§ **Work item**: Every line from the one bearing "You are a GUI" through the last line of the records below is to be output exactly, and no other line; leave out the pictures.

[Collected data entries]
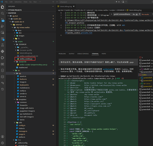
Task: Toggle Match Whole Word in find widget
Action: 137,14
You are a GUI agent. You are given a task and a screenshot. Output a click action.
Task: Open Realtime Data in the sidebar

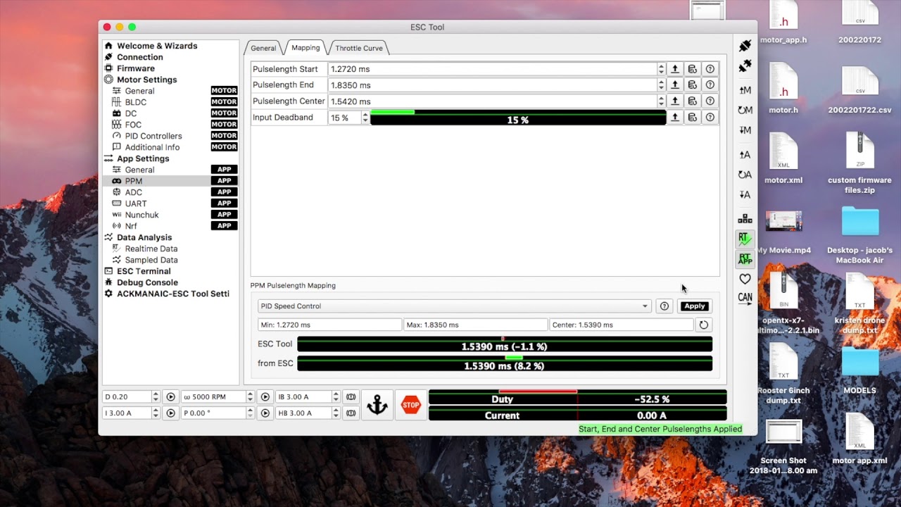(x=151, y=249)
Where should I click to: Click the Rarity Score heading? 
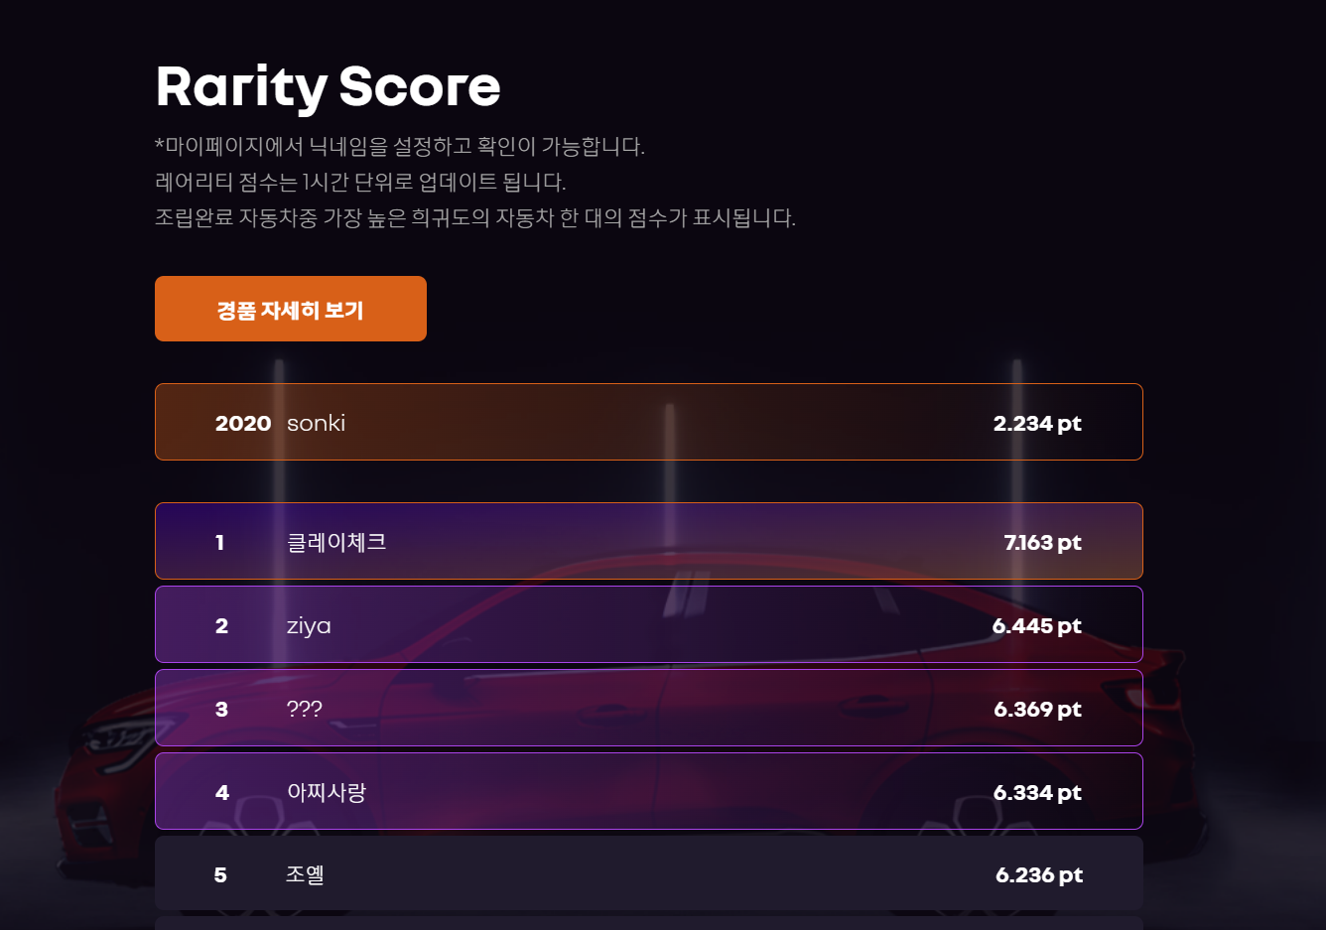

§ **Output**:
You are a GUI agent. You are given a task and a screenshot. Output a click action.
Task: Open Realtime Data in the sidebar

(x=151, y=249)
Where should I click to: Click the Rarity Score heading? 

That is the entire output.